[Source information]

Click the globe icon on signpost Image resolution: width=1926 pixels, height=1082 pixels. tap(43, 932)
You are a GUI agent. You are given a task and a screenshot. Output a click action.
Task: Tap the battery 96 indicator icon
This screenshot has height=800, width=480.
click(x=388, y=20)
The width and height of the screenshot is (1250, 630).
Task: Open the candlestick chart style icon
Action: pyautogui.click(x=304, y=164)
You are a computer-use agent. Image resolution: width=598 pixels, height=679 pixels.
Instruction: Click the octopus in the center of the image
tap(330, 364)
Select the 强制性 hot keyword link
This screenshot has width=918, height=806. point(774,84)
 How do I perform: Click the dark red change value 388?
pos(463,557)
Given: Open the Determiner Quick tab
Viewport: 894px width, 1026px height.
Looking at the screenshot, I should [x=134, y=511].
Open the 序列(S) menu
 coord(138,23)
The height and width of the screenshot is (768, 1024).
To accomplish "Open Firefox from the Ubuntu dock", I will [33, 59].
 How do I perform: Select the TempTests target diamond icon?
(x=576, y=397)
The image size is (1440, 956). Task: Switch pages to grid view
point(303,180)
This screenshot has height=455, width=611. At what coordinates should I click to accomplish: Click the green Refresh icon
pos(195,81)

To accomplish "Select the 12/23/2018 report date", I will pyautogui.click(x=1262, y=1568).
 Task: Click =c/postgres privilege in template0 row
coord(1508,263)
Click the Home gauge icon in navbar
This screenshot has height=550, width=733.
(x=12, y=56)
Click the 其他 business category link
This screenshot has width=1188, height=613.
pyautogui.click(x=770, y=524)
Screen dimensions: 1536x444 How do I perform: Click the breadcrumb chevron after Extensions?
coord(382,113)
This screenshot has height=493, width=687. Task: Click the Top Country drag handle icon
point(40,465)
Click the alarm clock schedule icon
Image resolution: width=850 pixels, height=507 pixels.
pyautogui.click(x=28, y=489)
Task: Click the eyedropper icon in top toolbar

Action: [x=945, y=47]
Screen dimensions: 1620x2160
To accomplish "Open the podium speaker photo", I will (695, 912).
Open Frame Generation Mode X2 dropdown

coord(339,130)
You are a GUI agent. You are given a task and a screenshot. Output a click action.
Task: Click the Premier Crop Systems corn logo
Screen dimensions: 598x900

[Required work] Write the data out once more, exactly as it was given.

[Exercise answer]
Click the globe icon on signpost Image resolution: width=1926 pixels, height=1082 pixels. tap(43, 932)
You are a GUI agent. You are given a task and a screenshot. Output a click action.
Task: Tap the battery 96 indicator icon
This screenshot has height=800, width=480.
click(x=388, y=20)
The width and height of the screenshot is (1250, 630).
Task: Open the candlestick chart style icon
Action: pyautogui.click(x=304, y=164)
You are a computer-use agent. Image resolution: width=598 pixels, height=679 pixels.
Instruction: Click the octopus in the center of the image
tap(330, 364)
Select the 强制性 hot keyword link
This screenshot has width=918, height=806. point(774,84)
 How do I perform: Click the dark red change value 388?
pos(463,557)
Given: Open the Determiner Quick tab
Viewport: 894px width, 1026px height.
Looking at the screenshot, I should [x=134, y=511].
Open the 序列(S) menu
 coord(138,23)
The height and width of the screenshot is (768, 1024).
To accomplish "Open Firefox from the Ubuntu dock", I will [33, 59].
 How do I perform: Select the TempTests target diamond icon?
(x=576, y=397)
The image size is (1440, 956). Task: Switch pages to grid view
point(303,180)
This screenshot has height=455, width=611. At what coordinates should I click to accomplish: Click the green Refresh icon
pos(195,81)

To accomplish "Select the 12/23/2018 report date", I will pyautogui.click(x=1262, y=1568).
 Task: Click =c/postgres privilege in template0 row
coord(1508,263)
Click the Home gauge icon in navbar
This screenshot has height=550, width=733.
(x=12, y=56)
Click the 其他 business category link
This screenshot has width=1188, height=613.
pyautogui.click(x=770, y=524)
Screen dimensions: 1536x444 How do I perform: Click the breadcrumb chevron after Extensions?
coord(382,113)
This screenshot has height=493, width=687. Task: Click the Top Country drag handle icon
point(40,465)
Click the alarm clock schedule icon
Image resolution: width=850 pixels, height=507 pixels.
pyautogui.click(x=28, y=489)
Task: Click the eyedropper icon in top toolbar

Action: [x=945, y=47]
Screen dimensions: 1620x2160
To accomplish "Open the podium speaker photo", I will (695, 912).
Open Frame Generation Mode X2 dropdown

coord(339,130)
You are a GUI agent. You are given a task and a screenshot. Output a click action.
Task: Click the Premier Crop Systems corn logo
Screen dimensions: 598x900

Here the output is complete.